Monday, February 3, 2014

How to fail at Incident Response

I'm a firm believer in having a sound incident response plan (and policies to go with it).  One big piece of this is having a plan with regards to how the IR team should communicate.  How should you communicate?  Well, that's going to depend on your situation.  But let me first answer the easier question: how you should not communicate.

Whatever you do, don't count on your main method of corporate communication during an incident response
There are many reasons for this, but a big one is that the main method of communication may have been compromised by the very attackers you are trying to repel.  If you continue to communicate over compromised channels, you're violating some pretty fundamental tenets of OPSEC and giving your playbook to your attackers.  Where I come from, that's a huge fail.
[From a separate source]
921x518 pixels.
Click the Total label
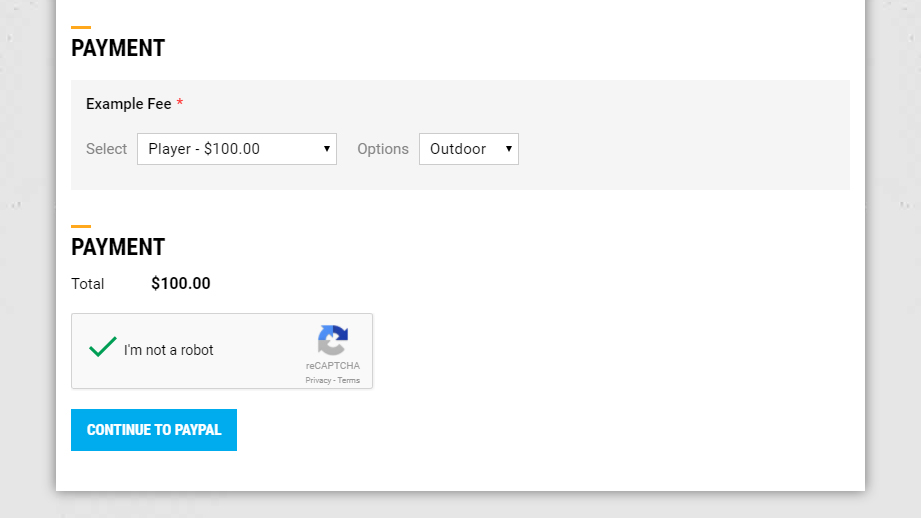coord(88,284)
Why do I bring this up now?
Well, I bring this up consistently when I teach SEC504 (Incident Handling and Hacker Techniques), because I've seen organizations fail at it repeatedly.  I've also been on some "red team" exercises and benefited from these failures. One high profile failure happened over the weekend though and that's what inspired me to write this blog post.  The Syrian Electronic Army (SEA) compromised the UK sites of PayPal and Ebay.  Obviously these organizations were quick to respond.  Unfortunately, they coordinated communication (presumably a conference call) over their standard email system.  But the SEA had access to the email of one of the incident responders.  How do we know?  Well, they were daring enough to tweet about it after one of the employees commented what a bad idea it was to use their standard email to coordinate the response.
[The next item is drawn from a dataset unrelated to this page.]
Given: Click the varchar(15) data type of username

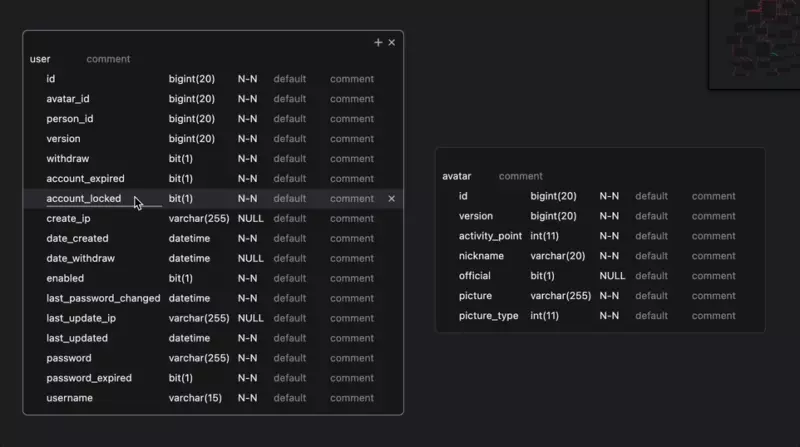Looking at the screenshot, I should pos(195,398).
Most attackers are not this brazen and many IR teams give their playbook to the intruders every step of the way.  Unfortunately, coordinating out of band comms during an incident is not easy.  This is something that you plan before the incident occurs. 
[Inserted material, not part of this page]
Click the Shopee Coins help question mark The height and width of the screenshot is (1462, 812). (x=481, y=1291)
Most corporate phone systems are VoIP now, so even trusting these phones is sketchy at best.  I recommend some out of band email through a provider like and some burner phones to be safe.  Obviously common sense applies here.  If you deal with regulated data, understand the implications of communicating that data through a third party provider (i.e. not your internal email system).

Out of band comms - good for more than just security
Did I hear someone say DRP?  Yeah, out of band comms are good for that too.  I'm a firm believer in having a good disaster recovery plan.  How will you communicate if the email system is down because a fire took out the power panel that feeds that server rack?  Not everyone needs a secondary mailbox, but at a minimum every key member of the IR team should have one.  It sure would be good if the people coordinating the response had access to communications that were per-configured.  

And what about the VoIP system?  When that goes down, communicating to fix it can be hard.  Sure everyone has cell phones, but having a few dedicated cell numbers ready to go that are tied to a position (rather than a person) is a real win.  I've used this very successfully during large responses.  We have a few cheap burner phones with prepaid plans.  Then we distribute the numbers and say "if you have something to report about X, call this number... Y, call this number... etc."  Then you can staff a 24x7 response simply by handing off the phone.  You can set up call forwarding to private lines too, if appropriate, but there's no guessing who to call.  The key points are:
  1. You aren't dependent on your internal phone system for IR.  This may not be present in a disaster or may not be trusted in a compromise.
  2. Staff knows what number to call.  No more disturbing off duty personnel to see who's responsible for an item right now.  This is a real problem during active IR and I can say that adding these burner phones has increased morale every place I've worked.
  3. The price is so reasonable it's within the reach of any IR team.  Worst case cost: burner phone $50, monthly prepaid service, $600/yr.  If that's not in the budget to at least get one phone for the IR lead, you need to seriously consider IR priorities (i.e. find a new job).